Department of Chemistry and Biochemistry, University of California, San Diego, La Jolla, CA, USA.
Nucleic Acids Res. 2018 Nov 16;46(20):10589-10597. doi: 10.1093/nar/gky898.
A previously developed RNA polymerase ribozyme uses nucleoside triphosphates (NTPs) to extend a primer 3'-terminus, templated by an RNA template with good fidelity, forming 3'-5'-phosphordiester bonds. Indirect evidence has suggested that the ribozyme's accessory domain binds the NTP with a highly conserved purine-rich loop. To determine the NTP binding site more precisely we evolved the ribozyme for efficient use of 6-thio guanosine triphosphate (6sGTP). 6sGTP never appeared in the evolutionary history of the ribozyme, therefore it was expected that mutations would appear at the NTP binding site, adapting to more efficient binding of 6sGTP. Indeed, the evolution identified three mutations that mediate 200-fold improved incorporation kinetics for 6sGTP. A >50-fold effect resulted from mutation A156U in the purine-rich loop, identifying the NTP binding site. This mutation acted weakly cooperative with two other beneficial mutations, C113U in the P2 stem near the catalytic site, and C79U on the surface of the catalytic domain. The preference pattern of the ribozyme for different NTPs changed when position 156 was mutated, confirming a direct contact between position 156 and the NTP. The results suggest that A156 stabilizes the NTP in the active site by a hydrogen bond to the Hoogsteen face of the NTP.
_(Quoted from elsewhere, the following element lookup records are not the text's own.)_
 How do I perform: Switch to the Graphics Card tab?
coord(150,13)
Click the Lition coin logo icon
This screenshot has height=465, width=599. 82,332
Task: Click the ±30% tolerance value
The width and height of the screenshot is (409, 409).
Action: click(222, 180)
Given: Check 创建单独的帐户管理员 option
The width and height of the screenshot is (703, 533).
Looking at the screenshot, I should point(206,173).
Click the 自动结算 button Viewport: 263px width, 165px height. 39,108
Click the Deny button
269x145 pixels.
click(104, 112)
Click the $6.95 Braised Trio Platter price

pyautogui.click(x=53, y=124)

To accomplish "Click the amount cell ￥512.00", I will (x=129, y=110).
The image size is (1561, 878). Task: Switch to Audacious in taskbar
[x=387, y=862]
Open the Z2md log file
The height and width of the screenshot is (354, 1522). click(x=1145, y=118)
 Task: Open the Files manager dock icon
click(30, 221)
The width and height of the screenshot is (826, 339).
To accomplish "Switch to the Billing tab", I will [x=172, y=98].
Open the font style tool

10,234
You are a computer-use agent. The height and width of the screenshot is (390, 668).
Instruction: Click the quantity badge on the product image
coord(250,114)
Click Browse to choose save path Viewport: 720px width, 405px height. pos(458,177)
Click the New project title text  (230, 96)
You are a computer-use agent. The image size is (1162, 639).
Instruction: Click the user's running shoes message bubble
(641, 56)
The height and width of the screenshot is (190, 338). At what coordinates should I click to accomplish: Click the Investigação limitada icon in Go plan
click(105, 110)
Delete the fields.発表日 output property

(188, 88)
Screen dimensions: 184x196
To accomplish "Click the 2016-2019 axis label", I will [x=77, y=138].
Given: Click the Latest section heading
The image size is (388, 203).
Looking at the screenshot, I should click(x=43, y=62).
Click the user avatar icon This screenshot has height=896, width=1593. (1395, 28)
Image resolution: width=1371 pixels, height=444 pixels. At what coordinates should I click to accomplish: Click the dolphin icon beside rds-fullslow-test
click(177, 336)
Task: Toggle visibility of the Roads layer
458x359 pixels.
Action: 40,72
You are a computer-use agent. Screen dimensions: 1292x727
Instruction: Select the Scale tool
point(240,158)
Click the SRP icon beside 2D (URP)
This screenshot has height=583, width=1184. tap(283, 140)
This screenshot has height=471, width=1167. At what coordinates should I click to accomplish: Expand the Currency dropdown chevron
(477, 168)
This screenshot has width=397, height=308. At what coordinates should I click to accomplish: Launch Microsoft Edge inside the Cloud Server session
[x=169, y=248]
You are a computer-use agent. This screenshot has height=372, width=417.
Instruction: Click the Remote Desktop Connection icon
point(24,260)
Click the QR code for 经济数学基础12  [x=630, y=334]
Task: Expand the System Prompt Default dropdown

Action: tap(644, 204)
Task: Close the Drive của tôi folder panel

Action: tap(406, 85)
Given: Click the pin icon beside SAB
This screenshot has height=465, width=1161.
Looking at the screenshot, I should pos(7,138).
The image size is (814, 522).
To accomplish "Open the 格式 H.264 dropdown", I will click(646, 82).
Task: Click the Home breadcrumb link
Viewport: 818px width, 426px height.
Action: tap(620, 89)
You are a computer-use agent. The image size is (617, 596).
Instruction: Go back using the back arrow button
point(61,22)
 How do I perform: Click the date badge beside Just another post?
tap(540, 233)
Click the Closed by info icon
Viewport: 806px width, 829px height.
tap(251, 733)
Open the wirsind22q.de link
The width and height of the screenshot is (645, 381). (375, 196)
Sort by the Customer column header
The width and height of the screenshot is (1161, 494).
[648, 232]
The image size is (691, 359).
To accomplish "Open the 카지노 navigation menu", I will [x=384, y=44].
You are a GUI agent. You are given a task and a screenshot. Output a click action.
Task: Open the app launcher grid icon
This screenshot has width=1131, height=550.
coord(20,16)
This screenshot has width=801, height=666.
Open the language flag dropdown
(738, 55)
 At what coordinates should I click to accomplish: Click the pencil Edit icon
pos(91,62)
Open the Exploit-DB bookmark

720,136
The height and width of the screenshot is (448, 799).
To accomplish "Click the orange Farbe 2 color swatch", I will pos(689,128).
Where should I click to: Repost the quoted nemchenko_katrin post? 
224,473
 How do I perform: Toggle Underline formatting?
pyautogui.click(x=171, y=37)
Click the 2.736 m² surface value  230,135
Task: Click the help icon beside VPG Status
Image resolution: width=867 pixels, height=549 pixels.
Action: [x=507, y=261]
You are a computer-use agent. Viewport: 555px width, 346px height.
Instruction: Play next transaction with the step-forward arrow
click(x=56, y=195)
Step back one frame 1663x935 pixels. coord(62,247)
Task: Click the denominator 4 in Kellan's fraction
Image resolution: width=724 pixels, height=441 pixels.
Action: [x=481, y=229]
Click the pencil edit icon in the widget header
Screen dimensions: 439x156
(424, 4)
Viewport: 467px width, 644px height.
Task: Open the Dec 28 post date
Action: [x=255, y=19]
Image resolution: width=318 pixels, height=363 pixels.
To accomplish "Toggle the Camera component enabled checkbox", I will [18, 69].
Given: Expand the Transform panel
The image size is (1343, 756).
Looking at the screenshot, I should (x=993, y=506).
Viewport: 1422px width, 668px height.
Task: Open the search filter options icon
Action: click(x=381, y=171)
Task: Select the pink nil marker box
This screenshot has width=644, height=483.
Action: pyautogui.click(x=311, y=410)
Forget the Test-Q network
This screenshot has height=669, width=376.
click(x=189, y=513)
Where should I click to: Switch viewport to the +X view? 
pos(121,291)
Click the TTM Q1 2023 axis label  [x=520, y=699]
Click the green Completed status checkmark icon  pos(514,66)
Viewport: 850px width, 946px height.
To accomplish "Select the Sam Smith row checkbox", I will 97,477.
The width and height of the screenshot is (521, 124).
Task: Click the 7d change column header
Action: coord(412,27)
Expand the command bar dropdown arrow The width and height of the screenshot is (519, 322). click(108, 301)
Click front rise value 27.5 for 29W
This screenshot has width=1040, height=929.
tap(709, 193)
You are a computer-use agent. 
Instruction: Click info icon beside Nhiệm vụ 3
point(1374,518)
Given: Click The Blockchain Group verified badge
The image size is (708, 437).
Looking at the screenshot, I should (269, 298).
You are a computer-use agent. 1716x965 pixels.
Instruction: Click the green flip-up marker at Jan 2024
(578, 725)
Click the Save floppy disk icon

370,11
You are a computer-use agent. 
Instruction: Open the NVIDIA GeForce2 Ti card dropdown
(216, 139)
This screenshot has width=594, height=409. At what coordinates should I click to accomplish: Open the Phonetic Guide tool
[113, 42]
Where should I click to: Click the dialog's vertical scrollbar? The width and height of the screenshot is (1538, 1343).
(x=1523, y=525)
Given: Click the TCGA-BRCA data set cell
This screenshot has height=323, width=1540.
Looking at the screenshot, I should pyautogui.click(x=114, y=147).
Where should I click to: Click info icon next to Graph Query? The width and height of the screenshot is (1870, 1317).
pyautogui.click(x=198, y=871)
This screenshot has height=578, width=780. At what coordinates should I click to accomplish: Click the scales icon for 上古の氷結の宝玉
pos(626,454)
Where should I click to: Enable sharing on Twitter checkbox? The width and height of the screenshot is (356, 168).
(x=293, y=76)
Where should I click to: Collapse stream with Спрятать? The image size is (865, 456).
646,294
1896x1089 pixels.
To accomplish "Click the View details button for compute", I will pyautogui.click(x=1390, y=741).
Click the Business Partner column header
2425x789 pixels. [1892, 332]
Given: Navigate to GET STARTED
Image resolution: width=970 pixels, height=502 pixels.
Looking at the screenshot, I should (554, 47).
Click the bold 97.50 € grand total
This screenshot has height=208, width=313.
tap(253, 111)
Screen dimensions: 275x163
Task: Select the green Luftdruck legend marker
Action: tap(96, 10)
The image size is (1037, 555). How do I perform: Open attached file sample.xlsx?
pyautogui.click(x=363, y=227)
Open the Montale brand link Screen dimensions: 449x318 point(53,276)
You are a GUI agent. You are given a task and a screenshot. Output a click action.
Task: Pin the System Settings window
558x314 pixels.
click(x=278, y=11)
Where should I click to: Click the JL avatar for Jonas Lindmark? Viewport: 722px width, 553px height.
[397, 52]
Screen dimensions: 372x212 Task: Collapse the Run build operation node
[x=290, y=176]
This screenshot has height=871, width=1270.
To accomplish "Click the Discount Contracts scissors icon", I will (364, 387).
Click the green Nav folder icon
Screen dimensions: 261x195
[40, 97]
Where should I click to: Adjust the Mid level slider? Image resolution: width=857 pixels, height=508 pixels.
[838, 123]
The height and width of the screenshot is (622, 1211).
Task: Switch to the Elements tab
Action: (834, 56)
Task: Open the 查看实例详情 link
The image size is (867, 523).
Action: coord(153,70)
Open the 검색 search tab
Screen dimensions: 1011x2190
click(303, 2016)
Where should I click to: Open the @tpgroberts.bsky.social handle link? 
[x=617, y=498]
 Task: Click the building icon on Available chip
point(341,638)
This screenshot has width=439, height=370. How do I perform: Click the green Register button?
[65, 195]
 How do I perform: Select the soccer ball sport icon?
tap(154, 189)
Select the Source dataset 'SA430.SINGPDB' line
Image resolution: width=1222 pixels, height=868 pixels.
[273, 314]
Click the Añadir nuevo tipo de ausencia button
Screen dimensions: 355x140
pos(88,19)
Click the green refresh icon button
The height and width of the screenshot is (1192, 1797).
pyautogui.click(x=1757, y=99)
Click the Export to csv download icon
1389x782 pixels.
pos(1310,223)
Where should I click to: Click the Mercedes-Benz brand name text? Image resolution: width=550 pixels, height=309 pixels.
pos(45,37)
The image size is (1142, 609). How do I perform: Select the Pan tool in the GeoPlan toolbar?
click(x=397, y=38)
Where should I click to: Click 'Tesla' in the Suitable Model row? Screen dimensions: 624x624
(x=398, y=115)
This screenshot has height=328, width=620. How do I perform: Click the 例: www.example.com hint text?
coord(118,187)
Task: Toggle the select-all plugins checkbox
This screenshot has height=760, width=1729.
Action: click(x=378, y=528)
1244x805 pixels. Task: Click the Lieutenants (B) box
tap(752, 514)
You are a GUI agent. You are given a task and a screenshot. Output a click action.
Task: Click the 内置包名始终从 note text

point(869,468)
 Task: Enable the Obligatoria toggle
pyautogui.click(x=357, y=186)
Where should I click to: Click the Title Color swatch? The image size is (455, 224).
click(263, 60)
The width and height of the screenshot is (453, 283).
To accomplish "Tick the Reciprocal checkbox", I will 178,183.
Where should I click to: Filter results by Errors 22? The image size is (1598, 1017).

先前开发的 RNA 聚合酶核酶使用核苷三磷酸 (NTP) 延伸引物 3' 末端,以 RNA 模板为模板,具有良好的保真度,形成 3' 至 5' 磷酸二酯键。间接证据表明,核酶的辅助结构域与 NTP 结合,形成高度保守的嘌呤丰富环。为了更精确地确定 NTP 结合位点,我们进化了核酶,以有效地利用 6-硫代鸟苷三磷酸 (6sGTP)。6sGTP 从未出现在核酶的进化历史中,因此预计突变会出现在 NTP 结合位点,以适应 6sGTP 更有效的结合。事实上,进化确定了三个突变,这些突变介导了 6sGTP 结合动力学提高了 200 倍。A156U 在嘌呤丰富环中的突变导致了 >50 倍的效果,确定了 NTP 结合位点。该突变与另外两个有益突变(靠近催化位点的 P2 茎中的 C113U 和催化结构域表面的 C79U)弱协同作用。当位置 156 发生突变时,核酶对不同 NTP 的偏好模式发生变化,证实位置 156 与 NTP 之间存在直接接触。结果表明,A156 通过与 NTP 的 Hoogsteen 面形成氢键稳定 NTP 在活性位点中的位置。